The idea that the maintenance of memory may bring brutal consequences has wider application, of course, whether in Northern Ireland, the breaking up of Eastern Europe, or the current crises in the Ukraine or the Middle East. It also may destroy personal relations, as Axl and Beatrice come to fear as their feeling for each other is challenged by the intimations of an angry and bitter past. For all its dressing in fantasy, the novel asks serious questions about the consequences of nursing grievances about the past.
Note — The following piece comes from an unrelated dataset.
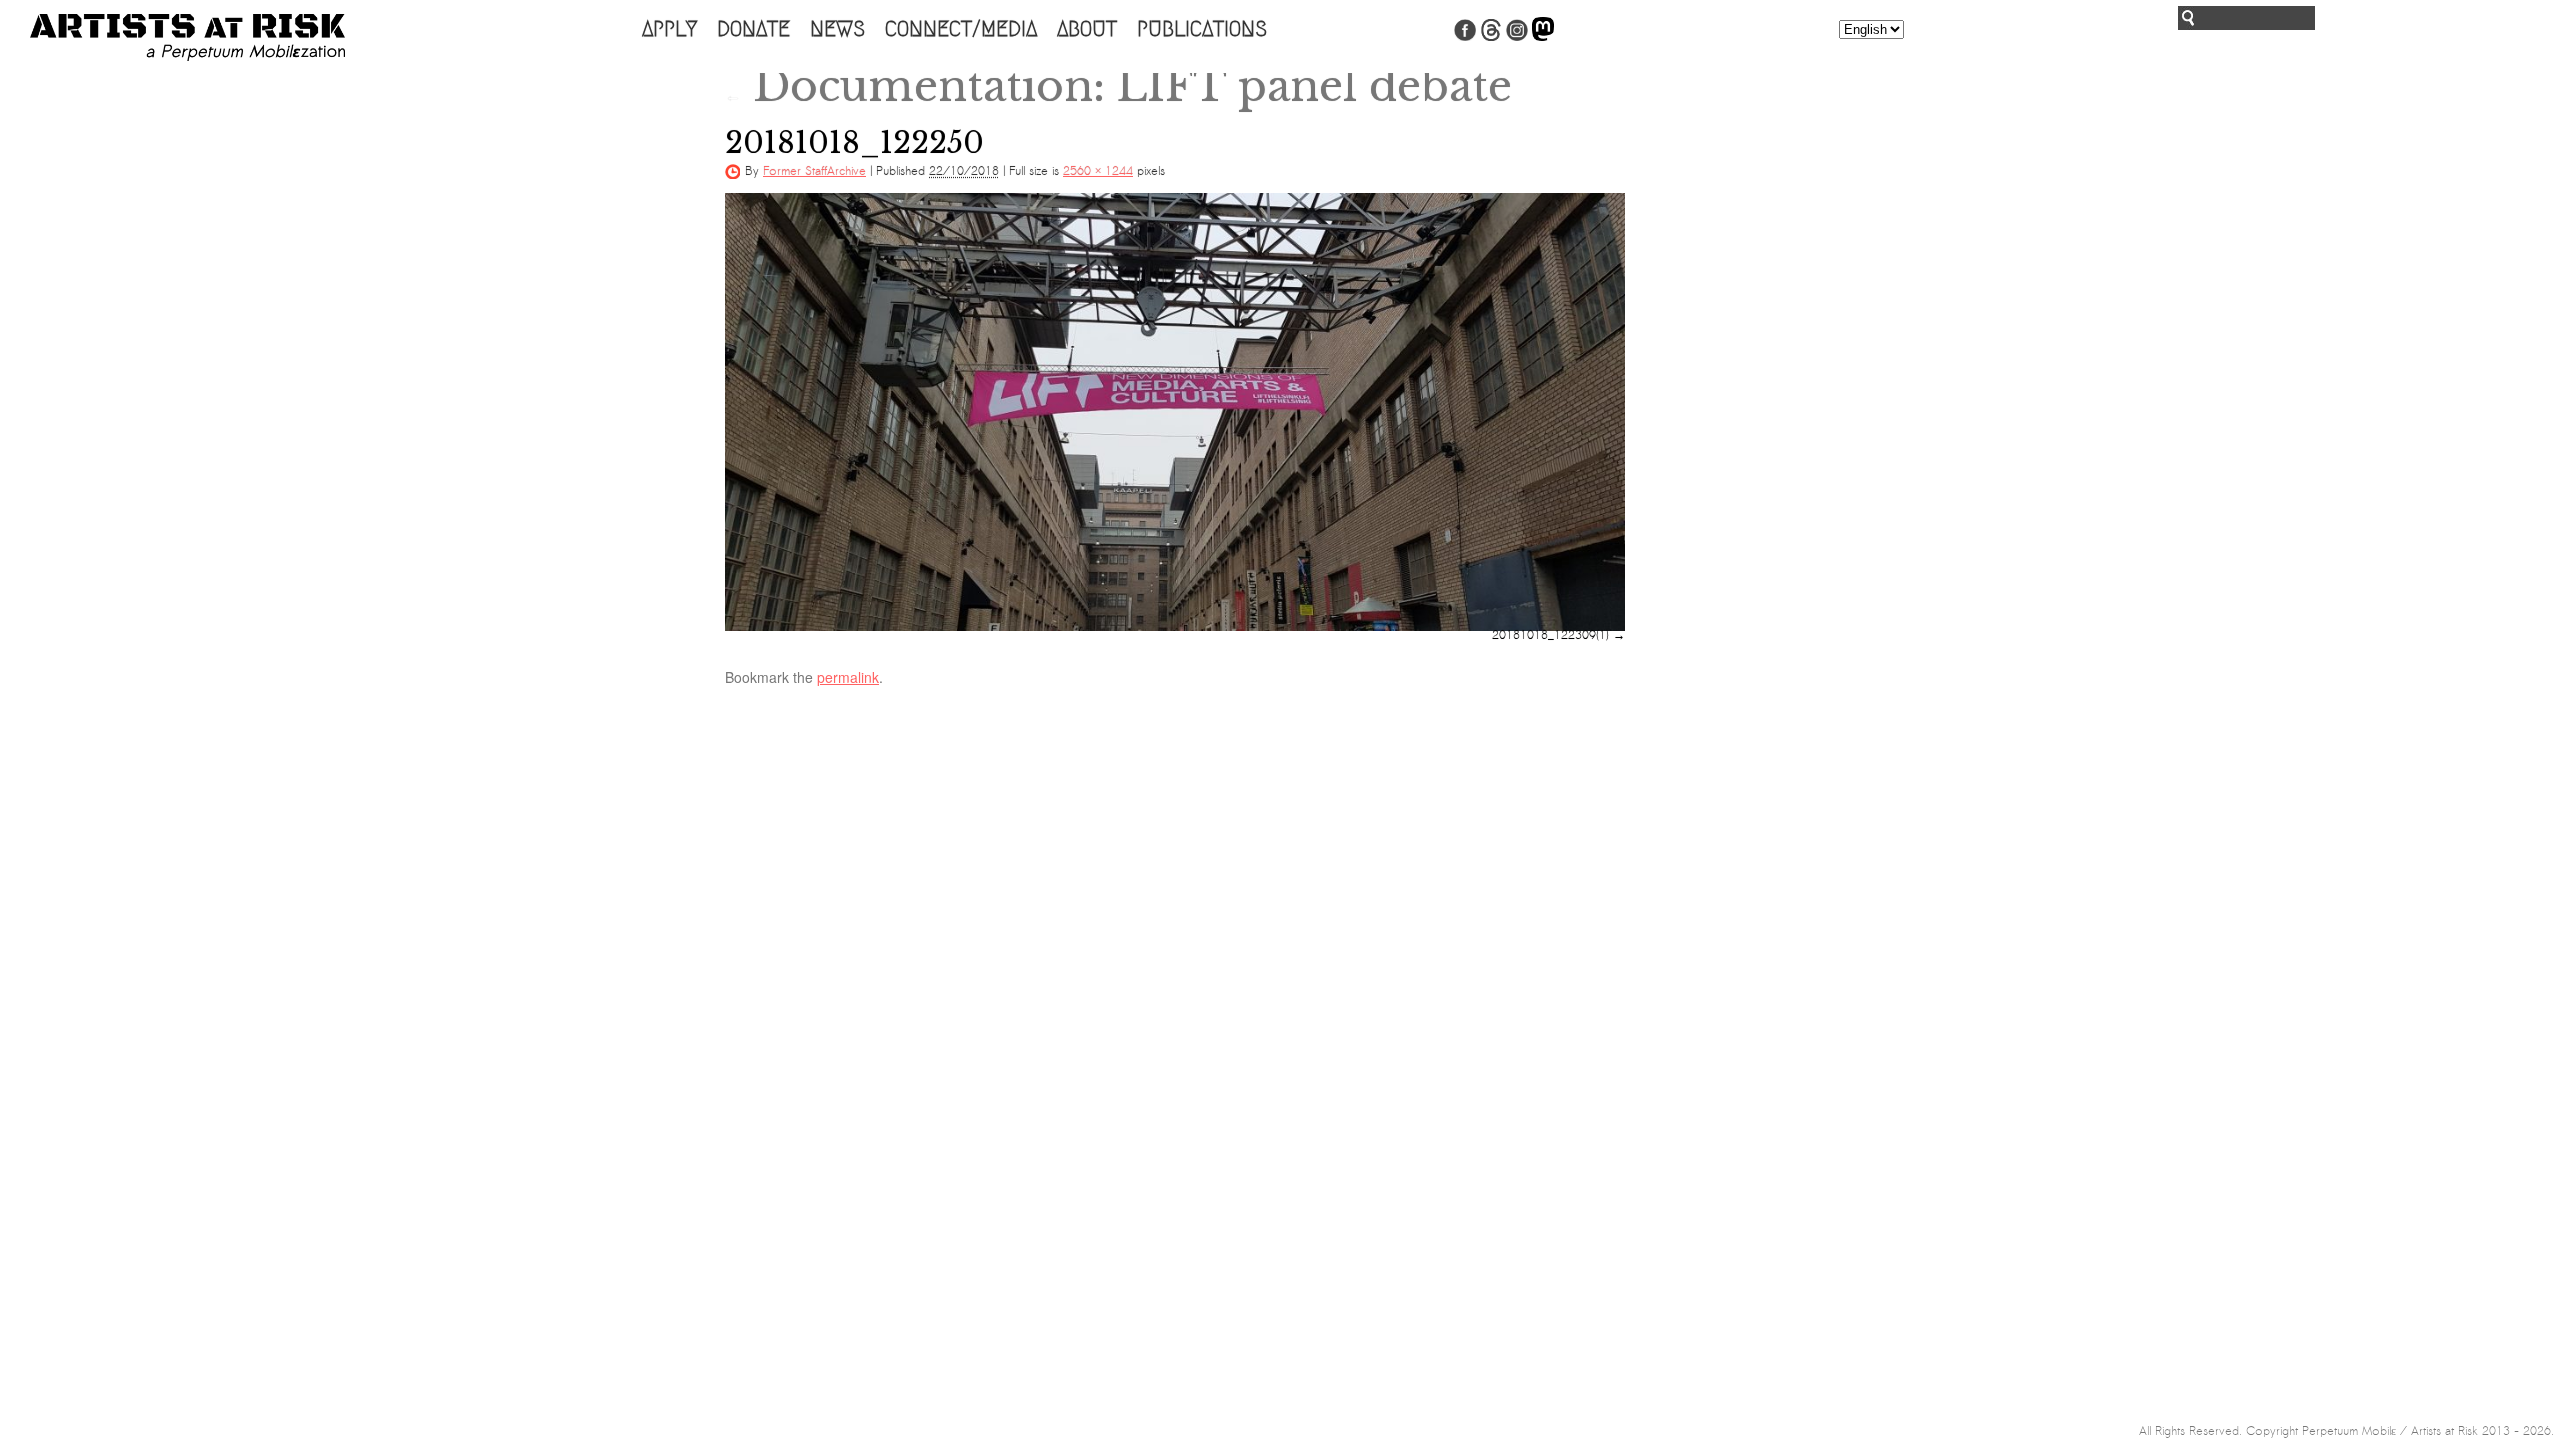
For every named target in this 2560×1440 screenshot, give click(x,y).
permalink (848, 677)
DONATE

But as the hags harassing Gawain know, without memory, good or bad, we are nothing.

References

David Brooks, ‘The Wall, the Gate, the Balcony,’ Sydney Review of Books  (2 October 2014).
Alex Clark, ‘Ishiguro’s Turn to Fantasy,’ Guardian (19 February 2015).
Mark Henshaw, ‘Correspondence: The Wall, the Gate, the Balcony,’ Sydney Review of Books (28 November 2014). 
Ursula K. Le Guin, ’95: “Are they going to say this is fantasy?”’ (2 March 2015).
Adam Mars-Jones, ‘Micro-Shock,’ London Review of Books, vol. 37, no. 5 (5 March 2015).